Unblur-SLAM: Dense Neural SLAM for Blurry Inputs¶
Conference: CVPR 2026
arXiv: 2603.26810
Code: https://github.com/SlamMate/Unblur-SLAM.git
Area: 3D Vision / Neural SLAM
Keywords: Blur-robust SLAM, 3DGS, Single-frame deblurring, Sub-frame modeling, Hybrid bundle adjustment
TL;DR¶
Unblur-SLAM does not simply integrate a deblurring network into the SLAM front-end. Instead, it revolves around the critical decision of "which blurry frames can be deblurred before tracking and which must be modeled directly in 3D space." It designs a complete pipeline including blur detection, physically constrained deblurring, 3D Gaussian blur refinement, and a fallback mechanism for severe blur, effectively handling both motion and defocus blur while significantly improving tracking and reconstruction quality.
Background & Motivation¶
Most SLAM systems assume that input frames are sufficiently sharp. Both traditional feature-based methods and modern dense/neural SLAM essentially require establishing reliable correspondences between adjacent views. Once images are affected by motion or defocus blur, front-end tracking weakens, and back-end reconstruction suffers.
Existing blur-aware SLAM works face two main issues. First, many assume blur originates solely from camera motion, focusing on motion blur while ignoring defocus blur. However, real-world data from smartphones, handheld cameras, or low-light indoor environments often involve both. Second, many methods treat all frames as blurry, which significantly increases computational costs and contradicts the fact that blurry frames only constitute a portion of real data.
The authors propose a more refined problem setting:
- Not all frames require expensive blur optimization.
- Not all blurry frames can be fixed by a single-frame deblurring network.

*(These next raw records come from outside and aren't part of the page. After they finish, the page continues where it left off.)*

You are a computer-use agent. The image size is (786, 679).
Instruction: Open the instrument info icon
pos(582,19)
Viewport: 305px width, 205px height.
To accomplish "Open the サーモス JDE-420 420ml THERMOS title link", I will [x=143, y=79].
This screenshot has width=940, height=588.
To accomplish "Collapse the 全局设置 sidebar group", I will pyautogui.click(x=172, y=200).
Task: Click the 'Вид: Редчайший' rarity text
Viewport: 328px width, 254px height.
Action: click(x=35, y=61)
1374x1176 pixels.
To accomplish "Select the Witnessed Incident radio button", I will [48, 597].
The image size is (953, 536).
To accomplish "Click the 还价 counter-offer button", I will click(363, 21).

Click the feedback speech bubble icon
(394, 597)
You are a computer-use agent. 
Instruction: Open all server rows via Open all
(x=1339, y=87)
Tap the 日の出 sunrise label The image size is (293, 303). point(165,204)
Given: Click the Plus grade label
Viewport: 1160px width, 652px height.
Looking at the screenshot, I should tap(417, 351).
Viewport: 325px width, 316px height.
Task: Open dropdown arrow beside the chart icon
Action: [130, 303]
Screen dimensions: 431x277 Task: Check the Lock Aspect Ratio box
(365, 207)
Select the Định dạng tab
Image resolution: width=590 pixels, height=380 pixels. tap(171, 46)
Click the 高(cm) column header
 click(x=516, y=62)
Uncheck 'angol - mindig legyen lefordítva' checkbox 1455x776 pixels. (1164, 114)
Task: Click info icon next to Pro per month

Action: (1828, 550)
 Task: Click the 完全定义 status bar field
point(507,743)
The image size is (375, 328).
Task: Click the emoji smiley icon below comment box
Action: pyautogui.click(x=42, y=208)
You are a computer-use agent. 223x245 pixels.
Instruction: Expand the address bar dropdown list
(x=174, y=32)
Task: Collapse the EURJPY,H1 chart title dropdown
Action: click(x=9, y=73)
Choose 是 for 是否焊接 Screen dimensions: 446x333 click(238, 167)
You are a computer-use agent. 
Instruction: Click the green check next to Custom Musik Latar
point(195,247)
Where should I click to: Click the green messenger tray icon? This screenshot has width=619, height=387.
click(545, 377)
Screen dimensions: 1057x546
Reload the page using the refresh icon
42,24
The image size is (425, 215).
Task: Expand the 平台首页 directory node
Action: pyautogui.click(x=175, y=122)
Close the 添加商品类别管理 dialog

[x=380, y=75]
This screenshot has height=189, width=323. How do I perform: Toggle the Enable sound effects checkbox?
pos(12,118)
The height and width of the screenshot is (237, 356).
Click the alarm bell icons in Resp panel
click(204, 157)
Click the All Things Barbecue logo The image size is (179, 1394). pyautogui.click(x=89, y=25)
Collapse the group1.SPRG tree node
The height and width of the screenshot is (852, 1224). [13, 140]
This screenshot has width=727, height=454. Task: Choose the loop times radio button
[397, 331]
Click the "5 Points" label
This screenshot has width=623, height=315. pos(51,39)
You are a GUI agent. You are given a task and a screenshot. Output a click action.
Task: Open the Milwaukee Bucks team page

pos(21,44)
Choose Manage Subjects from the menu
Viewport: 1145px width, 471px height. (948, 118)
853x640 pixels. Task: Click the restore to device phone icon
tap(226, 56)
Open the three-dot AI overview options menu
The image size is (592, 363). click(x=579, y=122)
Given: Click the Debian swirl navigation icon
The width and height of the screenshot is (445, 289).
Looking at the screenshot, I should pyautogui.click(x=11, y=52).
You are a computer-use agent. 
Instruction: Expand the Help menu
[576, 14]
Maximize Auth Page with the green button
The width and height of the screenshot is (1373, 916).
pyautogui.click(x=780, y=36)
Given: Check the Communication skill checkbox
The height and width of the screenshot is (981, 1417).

- If single-frame deblurring fails, the system should not crash but switch to a more robust 3D modeling approach.
In other words, SLAM needs a system that can triage different blur levels and types rather than a "universal deblurrer." Unblur-SLAM is designed under this premise.
Method¶
Overall Architecture¶
The system first evaluates the blur level of input frames and classifies them into three categories:
- sharp frames: Processed directly by the Droid-SLAM front-end and 3DGS back-end without expensive overhead.
- successfully deblurred blurry frames: Frames that can be restored by the single-frame network are deblurred before tracking and mapping, with residual blur further refined in the back-end.
- failed blurry frames: Frames with excessive blur or complex types where single-frame deblurring fails. These are not forced into the tracker but modeled via multi-sub-frame rendering and a blur network to explain the imaging process within the 3DGS space.
This tri-path branching is the core of the paper, avoiding the extremes of either assuming heavy optimization for all frames or discarding information when deblurring fails.
%%{init: {'flowchart': {'rankSpacing': 24, 'nodeSpacing': 28, 'padding': 6, 'wrappingWidth': 400, 'subGraphTitleMargin': {'top': 8, 'bottom': 16}}}}%%
flowchart TD
A["Input Frame"] --> B["Blur Detection & Branching<br/>ARNIQA Score + Thresholding"]
B -->|Score < Threshold| C["sharp frames"]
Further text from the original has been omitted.